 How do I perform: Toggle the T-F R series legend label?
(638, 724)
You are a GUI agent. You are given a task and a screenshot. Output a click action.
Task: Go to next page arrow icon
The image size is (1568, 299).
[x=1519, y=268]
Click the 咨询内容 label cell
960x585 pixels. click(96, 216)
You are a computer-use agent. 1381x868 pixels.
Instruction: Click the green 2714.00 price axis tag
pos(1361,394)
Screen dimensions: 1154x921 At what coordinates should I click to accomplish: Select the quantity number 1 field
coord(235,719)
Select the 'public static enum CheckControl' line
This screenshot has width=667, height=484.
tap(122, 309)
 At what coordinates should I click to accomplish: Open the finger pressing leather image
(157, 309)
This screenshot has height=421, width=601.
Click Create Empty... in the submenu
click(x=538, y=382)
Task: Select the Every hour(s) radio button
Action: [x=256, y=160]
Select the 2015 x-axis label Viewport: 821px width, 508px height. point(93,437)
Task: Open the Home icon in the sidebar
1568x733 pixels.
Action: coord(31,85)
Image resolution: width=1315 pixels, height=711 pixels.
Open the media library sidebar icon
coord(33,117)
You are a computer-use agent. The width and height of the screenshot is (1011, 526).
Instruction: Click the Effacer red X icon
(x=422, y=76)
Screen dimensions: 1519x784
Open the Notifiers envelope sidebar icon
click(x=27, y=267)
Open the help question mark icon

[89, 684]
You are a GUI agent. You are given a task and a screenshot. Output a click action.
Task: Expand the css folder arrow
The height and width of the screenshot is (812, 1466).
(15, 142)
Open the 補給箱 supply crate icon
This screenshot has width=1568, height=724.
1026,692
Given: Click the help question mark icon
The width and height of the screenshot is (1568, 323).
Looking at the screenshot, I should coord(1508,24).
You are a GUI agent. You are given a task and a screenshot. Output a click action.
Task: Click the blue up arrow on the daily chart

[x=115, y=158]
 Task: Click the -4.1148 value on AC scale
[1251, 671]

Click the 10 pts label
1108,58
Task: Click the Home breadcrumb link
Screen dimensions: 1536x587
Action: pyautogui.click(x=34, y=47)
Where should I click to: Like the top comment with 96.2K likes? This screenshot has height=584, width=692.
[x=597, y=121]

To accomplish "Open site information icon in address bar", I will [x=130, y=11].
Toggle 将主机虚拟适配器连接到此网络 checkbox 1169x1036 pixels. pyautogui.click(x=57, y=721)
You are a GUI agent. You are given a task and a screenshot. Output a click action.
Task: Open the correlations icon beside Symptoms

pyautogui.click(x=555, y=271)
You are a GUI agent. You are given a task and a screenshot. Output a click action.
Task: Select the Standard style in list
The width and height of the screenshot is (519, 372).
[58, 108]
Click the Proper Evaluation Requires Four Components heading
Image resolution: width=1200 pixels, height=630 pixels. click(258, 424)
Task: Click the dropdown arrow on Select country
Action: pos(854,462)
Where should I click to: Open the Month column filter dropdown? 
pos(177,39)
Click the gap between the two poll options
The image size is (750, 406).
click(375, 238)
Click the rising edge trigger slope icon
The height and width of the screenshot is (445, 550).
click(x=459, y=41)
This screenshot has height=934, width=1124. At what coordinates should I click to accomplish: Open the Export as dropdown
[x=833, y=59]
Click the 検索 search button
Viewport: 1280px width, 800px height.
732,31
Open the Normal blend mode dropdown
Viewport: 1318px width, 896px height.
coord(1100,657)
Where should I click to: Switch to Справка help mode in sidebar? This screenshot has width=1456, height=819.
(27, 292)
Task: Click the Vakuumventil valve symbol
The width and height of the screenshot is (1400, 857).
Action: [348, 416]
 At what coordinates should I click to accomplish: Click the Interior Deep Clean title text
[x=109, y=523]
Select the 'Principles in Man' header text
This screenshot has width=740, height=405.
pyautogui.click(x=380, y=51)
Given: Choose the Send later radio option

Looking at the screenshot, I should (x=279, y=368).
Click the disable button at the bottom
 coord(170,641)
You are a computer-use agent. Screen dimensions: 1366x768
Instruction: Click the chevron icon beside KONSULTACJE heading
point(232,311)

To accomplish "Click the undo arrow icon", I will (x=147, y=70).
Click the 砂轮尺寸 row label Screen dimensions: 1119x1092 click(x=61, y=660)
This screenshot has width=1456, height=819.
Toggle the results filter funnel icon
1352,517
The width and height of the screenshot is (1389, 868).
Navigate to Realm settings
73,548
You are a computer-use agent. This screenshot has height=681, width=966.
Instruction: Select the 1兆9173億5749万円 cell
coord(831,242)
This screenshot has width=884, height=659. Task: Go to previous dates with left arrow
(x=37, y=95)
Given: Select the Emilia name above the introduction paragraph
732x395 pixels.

*What you are asked to do*:
Please set out the listing above as a JSON list of strings, one string per line, with blank lines left out.

*The reply*:
[
  " How do I perform: Toggle the T-F R series legend label?",
  "(638, 724)",
  "You are a GUI agent. You are given a task and a screenshot. Output a click action.",
  "Task: Go to next page arrow icon",
  "The image size is (1568, 299).",
  "[x=1519, y=268]",
  "Click the 咨询内容 label cell",
  "960x585 pixels. click(96, 216)",
  "You are a computer-use agent. 1381x868 pixels.",
  "Instruction: Click the green 2714.00 price axis tag",
  "pos(1361,394)",
  "Screen dimensions: 1154x921 At what coordinates should I click to accomplish: Select the quantity number 1 field",
  "coord(235,719)",
  "Select the 'public static enum CheckControl' line",
  "This screenshot has width=667, height=484.",
  "tap(122, 309)",
  " At what coordinates should I click to accomplish: Open the finger pressing leather image",
  "(157, 309)",
  "This screenshot has height=421, width=601.",
  "Click Create Empty... in the submenu",
  "click(x=538, y=382)",
  "Task: Select the Every hour(s) radio button",
  "Action: [x=256, y=160]",
  "Select the 2015 x-axis label Viewport: 821px width, 508px height. point(93,437)",
  "Task: Open the Home icon in the sidebar",
  "1568x733 pixels.",
  "Action: coord(31,85)",
  "Image resolution: width=1315 pixels, height=711 pixels.",
  "Open the media library sidebar icon",
  "coord(33,117)",
  "You are a computer-use agent. The width and height of the screenshot is (1011, 526).",
  "Instruction: Click the Effacer red X icon",
  "(x=422, y=76)",
  "Screen dimensions: 1519x784",
  "Open the Notifiers envelope sidebar icon",
  "click(x=27, y=267)",
  "Open the help question mark icon",
  "[89, 684]",
  "You are a GUI agent. You are given a task and a screenshot. Output a click action.",
  "Task: Expand the css folder arrow",
  "The height and width of the screenshot is (812, 1466).",
  "(15, 142)",
  "Open the 補給箱 supply crate icon",
  "This screenshot has width=1568, height=724.",
  "1026,692",
  "Given: Click the help question mark icon",
  "The width and height of the screenshot is (1568, 323).",
  "Looking at the screenshot, I should coord(1508,24).",
  "You are a GUI agent. You are given a task and a screenshot. Output a click action.",
  "Task: Click the blue up arrow on the daily chart",
  "[x=115, y=158]",
  " Task: Click the -4.1148 value on AC scale",
  "[1251, 671]",
  "Click the 10 pts label",
  "1108,58",
  "Task: Click the Home breadcrumb link",
  "Screen dimensions: 1536x587",
  "Action: pyautogui.click(x=34, y=47)",
  "Where should I click to: Like the top comment with 96.2K likes? This screenshot has height=584, width=692.",
  "[x=597, y=121]",
  "To accomplish \"Open site information icon in address bar\", I will [x=130, y=11].",
  "Toggle 将主机虚拟适配器连接到此网络 checkbox 1169x1036 pixels. pyautogui.click(x=57, y=721)",
  "You are a GUI agent. You are given a task and a screenshot. Output a click action.",
  "Task: Open the correlations icon beside Symptoms",
  "pyautogui.click(x=555, y=271)",
  "You are a GUI agent. You are given a task and a screenshot. Output a click action.",
  "Task: Select the Standard style in list",
  "The width and height of the screenshot is (519, 372).",
  "[58, 108]",
  "Click the Proper Evaluation Requires Four Components heading",
  "Image resolution: width=1200 pixels, height=630 pixels. click(258, 424)",
  "Task: Click the dropdown arrow on Select country",
  "Action: pos(854,462)",
  "Where should I click to: Open the Month column filter dropdown? ",
  "pos(177,39)",
  "Click the gap between the two poll options",
  "The image size is (750, 406).",
  "click(375, 238)",
  "Click the rising edge trigger slope icon",
  "The height and width of the screenshot is (445, 550).",
  "click(x=459, y=41)",
  "This screenshot has height=934, width=1124. At what coordinates should I click to accomplish: Open the Export as dropdown",
  "[x=833, y=59]",
  "Click the 検索 search button",
  "Viewport: 1280px width, 800px height.",
  "732,31",
  "Open the Normal blend mode dropdown",
  "Viewport: 1318px width, 896px height.",
  "coord(1100,657)",
  "Where should I click to: Switch to Справка help mode in sidebar? This screenshot has width=1456, height=819.",
  "(27, 292)",
  "Task: Click the Vakuumventil valve symbol",
  "The width and height of the screenshot is (1400, 857).",
  "Action: [348, 416]",
  " At what coordinates should I click to accomplish: Click the Interior Deep Clean title text",
  "[x=109, y=523]",
  "Select the 'Principles in Man' header text",
  "This screenshot has width=740, height=405.",
  "pyautogui.click(x=380, y=51)",
  "Given: Choose the Send later radio option",
  "Looking at the screenshot, I should (x=279, y=368).",
  "Click the disable button at the bottom",
  " coord(170,641)",
  "You are a computer-use agent. Screen dimensions: 1366x768",
  "Instruction: Click the chevron icon beside KONSULTACJE heading",
  "point(232,311)",
  "To accomplish \"Click the undo arrow icon\", I will (x=147, y=70).",
  "Click the 砂轮尺寸 row label Screen dimensions: 1119x1092 click(x=61, y=660)",
  "This screenshot has width=1456, height=819.",
  "Toggle the results filter funnel icon",
  "1352,517",
  "The width and height of the screenshot is (1389, 868).",
  "Navigate to Realm settings",
  "73,548",
  "You are a computer-use agent. This screenshot has height=681, width=966.",
  "Instruction: Select the 1兆9173億5749万円 cell",
  "coord(831,242)",
  "This screenshot has width=884, height=659. Task: Go to previous dates with left arrow",
  "(x=37, y=95)",
  "Given: Select the Emilia name above the introduction paragraph",
  "732x395 pixels."
]